Alas, it is as we suspected. New CT scan shows that the little micro lesions of last time (probably just localized inflammation from the Opdivo) resolved themselves, although there are a few more of those that have popped up and not to worry about, but….the primary tumor is slightly larger, and there are more small lesions in the liver. The Opdivo is clearly not being effective. We meet with the oncologist on Wednesday to go over options. He said Carbo could be done again since it was so effective, but only down the road, and wants to look into some other options for the time being.

On the other hand, our daughter picked out her wedding dress today (far away from us - but there's the beauty of the internet…).

catdander
Posts:

scohn,

I'm so sorry your wife didn't respond to opdivo but glad to know there are alternative options.

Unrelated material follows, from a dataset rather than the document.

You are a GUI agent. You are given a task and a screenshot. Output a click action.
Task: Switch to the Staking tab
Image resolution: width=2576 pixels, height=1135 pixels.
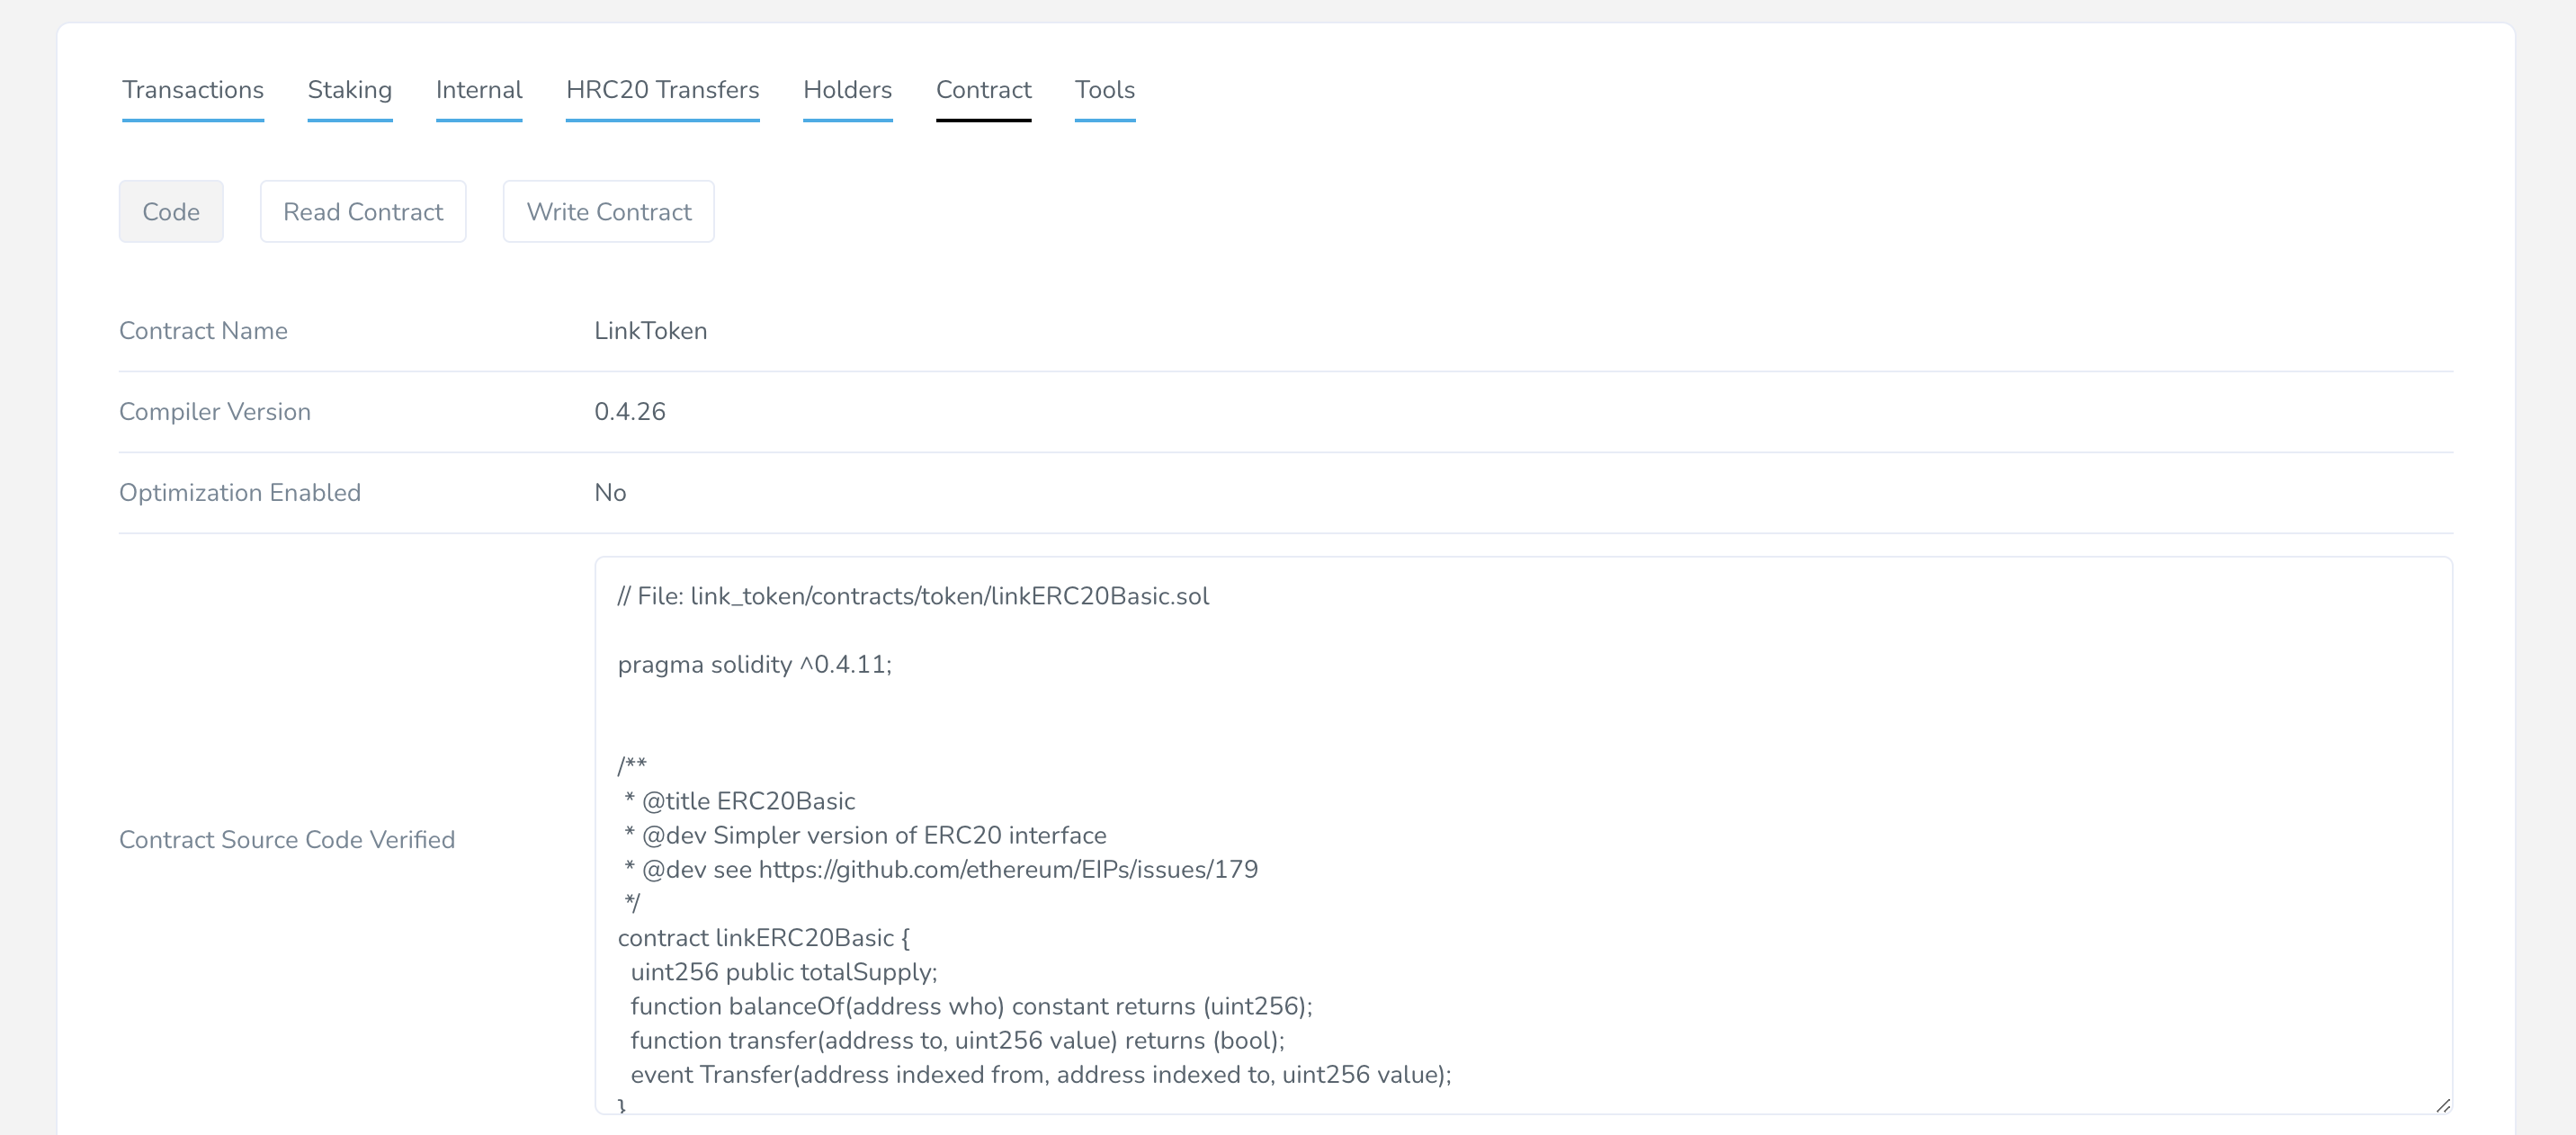(x=349, y=90)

I know your daughter has shared many beautiful moments via internet. I hope y'all can share some in person soon.

All the best hopes,
Janine

scohn
Posts: 237

My wife and I had a great talk with an oncology clinical trial specialist at U of Chic yesterday. As for the previous Guardant test - neither the oncologist or specialist really trusts it (specialist said he had several cases early on where there was a difference between Guardant and tissue staining, and the tissue was right in both cases). So, current plan is to take tissue from a liver biopsy she had last week and test it for both a marker needed for the clinical trial (PTK7) and send some of it off to Foundation Medicine for molecular analysis. The specialist said there is a good chance based on the characteristics of her background and tumor that my wife will be able to either go on the trial or have some targeted medication. The hard part now is going through another set of waiting - about 10 days for the marker tests and about 20 days for the Foundation results. But at least we now have a solid sense of where the plan is for the near future. It would likely be 1) Clinical Trial if markers are present; 2) targeted therapy for Foundation determined mutations ; 3) if neither of those possible doing some rounds of a taxol/anti-vascular combo. It was also a comfort to know that the specialist and the oncologist are working together as a great unified team. But, my guess is that the next 2-3 weeks are going to seem to last forever……

catdander
Posts:

I know how hard the wait can be for a spouse but I know a break in treatment can also provide much needed rest and comfort. I'm glad you're both happy with the team work provided.
Janine

scohn
Posts: 237

Thanks for the good wishes Don! May you have great results from the Opdivo!

So here's the latest - My wife got approved for a new Antibody Drug Conjugate (ADC) trial, as the biopsy analysis showed high levels of PTK7. So, she gets her first treatment on the trial drug next Tuesday. The Foundation tests on the liver biopsy also confirmed the Guardant test, in that it is an HER2 mutation. So, if the trial drug doesn't work, or when the trial drug stops working, my wife will likely go on afatinib, which has had some pretty good results for HER2.

Let's hope for some great results from the trial drug from Pfizer!